**Activity:** Reproduce all entries precisely as they are written.

----

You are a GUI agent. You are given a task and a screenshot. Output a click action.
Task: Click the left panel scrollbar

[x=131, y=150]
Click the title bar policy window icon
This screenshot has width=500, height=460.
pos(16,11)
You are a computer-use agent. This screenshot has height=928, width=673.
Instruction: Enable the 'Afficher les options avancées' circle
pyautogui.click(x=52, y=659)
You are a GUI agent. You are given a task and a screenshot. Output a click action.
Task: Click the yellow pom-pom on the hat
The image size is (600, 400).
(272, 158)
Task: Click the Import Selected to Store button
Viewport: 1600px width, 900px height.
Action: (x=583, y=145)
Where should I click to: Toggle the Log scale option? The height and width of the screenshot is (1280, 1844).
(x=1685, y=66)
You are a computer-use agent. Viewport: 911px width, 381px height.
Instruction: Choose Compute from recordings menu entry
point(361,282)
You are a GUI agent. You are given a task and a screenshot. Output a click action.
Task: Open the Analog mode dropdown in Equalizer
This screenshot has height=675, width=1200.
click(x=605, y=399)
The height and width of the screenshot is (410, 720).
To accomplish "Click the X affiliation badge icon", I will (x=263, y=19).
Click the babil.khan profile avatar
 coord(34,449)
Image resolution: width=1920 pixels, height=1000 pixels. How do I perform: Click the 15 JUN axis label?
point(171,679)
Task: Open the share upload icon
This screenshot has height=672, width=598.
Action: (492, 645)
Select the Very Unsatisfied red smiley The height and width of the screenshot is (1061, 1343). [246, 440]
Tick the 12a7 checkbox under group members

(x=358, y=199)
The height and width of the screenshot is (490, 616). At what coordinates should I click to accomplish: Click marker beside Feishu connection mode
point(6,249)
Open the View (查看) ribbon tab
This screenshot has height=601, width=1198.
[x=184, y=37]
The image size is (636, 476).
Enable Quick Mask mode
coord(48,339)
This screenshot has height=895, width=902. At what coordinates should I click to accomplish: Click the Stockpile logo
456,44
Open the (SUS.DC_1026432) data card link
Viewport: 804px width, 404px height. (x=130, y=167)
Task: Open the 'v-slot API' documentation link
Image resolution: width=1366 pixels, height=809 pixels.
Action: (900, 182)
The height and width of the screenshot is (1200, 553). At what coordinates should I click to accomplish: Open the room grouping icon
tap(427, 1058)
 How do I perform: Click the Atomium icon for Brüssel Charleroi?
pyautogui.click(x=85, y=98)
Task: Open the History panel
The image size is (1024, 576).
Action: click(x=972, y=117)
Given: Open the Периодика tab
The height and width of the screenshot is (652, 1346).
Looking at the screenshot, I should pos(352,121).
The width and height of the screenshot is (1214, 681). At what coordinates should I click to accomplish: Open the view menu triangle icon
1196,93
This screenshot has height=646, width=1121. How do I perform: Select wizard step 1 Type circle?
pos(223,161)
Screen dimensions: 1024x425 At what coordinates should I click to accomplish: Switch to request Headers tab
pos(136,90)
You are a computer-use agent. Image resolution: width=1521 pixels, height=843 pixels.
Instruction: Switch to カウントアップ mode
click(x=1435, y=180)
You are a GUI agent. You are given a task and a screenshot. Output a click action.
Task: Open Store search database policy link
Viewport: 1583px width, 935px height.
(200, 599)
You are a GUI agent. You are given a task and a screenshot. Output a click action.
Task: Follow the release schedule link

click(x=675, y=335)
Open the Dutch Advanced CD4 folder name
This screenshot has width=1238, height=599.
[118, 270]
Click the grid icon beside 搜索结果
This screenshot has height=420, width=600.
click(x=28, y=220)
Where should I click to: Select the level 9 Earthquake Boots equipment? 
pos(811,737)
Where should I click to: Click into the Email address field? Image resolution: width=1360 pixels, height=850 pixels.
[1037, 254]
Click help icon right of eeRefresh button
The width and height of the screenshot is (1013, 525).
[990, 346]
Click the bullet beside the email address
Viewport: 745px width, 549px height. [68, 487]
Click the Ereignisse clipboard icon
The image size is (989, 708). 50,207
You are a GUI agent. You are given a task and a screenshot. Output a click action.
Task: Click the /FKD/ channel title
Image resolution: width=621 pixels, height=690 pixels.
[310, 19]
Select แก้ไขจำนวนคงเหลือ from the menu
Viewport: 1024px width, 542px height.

----

**Solution to this task:**
You are a GUI agent. You are given a task and a screenshot. Output a click action.
Task: Click the left panel scrollbar

[x=131, y=150]
Click the title bar policy window icon
This screenshot has width=500, height=460.
pos(16,11)
You are a computer-use agent. This screenshot has height=928, width=673.
Instruction: Enable the 'Afficher les options avancées' circle
pyautogui.click(x=52, y=659)
You are a GUI agent. You are given a task and a screenshot. Output a click action.
Task: Click the yellow pom-pom on the hat
The image size is (600, 400).
(272, 158)
Task: Click the Import Selected to Store button
Viewport: 1600px width, 900px height.
Action: (x=583, y=145)
Where should I click to: Toggle the Log scale option? The height and width of the screenshot is (1280, 1844).
(x=1685, y=66)
You are a computer-use agent. Viewport: 911px width, 381px height.
Instruction: Choose Compute from recordings menu entry
point(361,282)
You are a GUI agent. You are given a task and a screenshot. Output a click action.
Task: Open the Analog mode dropdown in Equalizer
This screenshot has height=675, width=1200.
click(x=605, y=399)
The height and width of the screenshot is (410, 720).
To accomplish "Click the X affiliation badge icon", I will (x=263, y=19).
Click the babil.khan profile avatar
 coord(34,449)
Image resolution: width=1920 pixels, height=1000 pixels. How do I perform: Click the 15 JUN axis label?
point(171,679)
Task: Open the share upload icon
This screenshot has height=672, width=598.
Action: (492, 645)
Select the Very Unsatisfied red smiley The height and width of the screenshot is (1061, 1343). [246, 440]
Tick the 12a7 checkbox under group members

(x=358, y=199)
The height and width of the screenshot is (490, 616). At what coordinates should I click to accomplish: Click marker beside Feishu connection mode
point(6,249)
Open the View (查看) ribbon tab
This screenshot has height=601, width=1198.
[x=184, y=37]
The image size is (636, 476).
Enable Quick Mask mode
coord(48,339)
This screenshot has height=895, width=902. At what coordinates should I click to accomplish: Click the Stockpile logo
456,44
Open the (SUS.DC_1026432) data card link
Viewport: 804px width, 404px height. (x=130, y=167)
Task: Open the 'v-slot API' documentation link
Image resolution: width=1366 pixels, height=809 pixels.
Action: (900, 182)
The height and width of the screenshot is (1200, 553). At what coordinates should I click to accomplish: Open the room grouping icon
tap(427, 1058)
 How do I perform: Click the Atomium icon for Brüssel Charleroi?
pyautogui.click(x=85, y=98)
Task: Open the History panel
The image size is (1024, 576).
Action: click(x=972, y=117)
Given: Open the Периодика tab
The height and width of the screenshot is (652, 1346).
Looking at the screenshot, I should pos(352,121).
The width and height of the screenshot is (1214, 681). At what coordinates should I click to accomplish: Open the view menu triangle icon
1196,93
This screenshot has height=646, width=1121. How do I perform: Select wizard step 1 Type circle?
pos(223,161)
Screen dimensions: 1024x425 At what coordinates should I click to accomplish: Switch to request Headers tab
pos(136,90)
You are a computer-use agent. Image resolution: width=1521 pixels, height=843 pixels.
Instruction: Switch to カウントアップ mode
click(x=1435, y=180)
You are a GUI agent. You are given a task and a screenshot. Output a click action.
Task: Open Store search database policy link
Viewport: 1583px width, 935px height.
(200, 599)
You are a GUI agent. You are given a task and a screenshot. Output a click action.
Task: Follow the release schedule link

click(x=675, y=335)
Open the Dutch Advanced CD4 folder name
This screenshot has width=1238, height=599.
[118, 270]
Click the grid icon beside 搜索结果
This screenshot has height=420, width=600.
click(x=28, y=220)
Where should I click to: Select the level 9 Earthquake Boots equipment? 
pos(811,737)
Where should I click to: Click into the Email address field? Image resolution: width=1360 pixels, height=850 pixels.
[1037, 254]
Click help icon right of eeRefresh button
The width and height of the screenshot is (1013, 525).
[990, 346]
Click the bullet beside the email address
Viewport: 745px width, 549px height. [68, 487]
Click the Ereignisse clipboard icon
The image size is (989, 708). 50,207
You are a GUI agent. You are given a task and a screenshot. Output a click action.
Task: Click the /FKD/ channel title
Image resolution: width=621 pixels, height=690 pixels.
[310, 19]
Select แก้ไขจำนวนคงเหลือ from the menu
Viewport: 1024px width, 542px height.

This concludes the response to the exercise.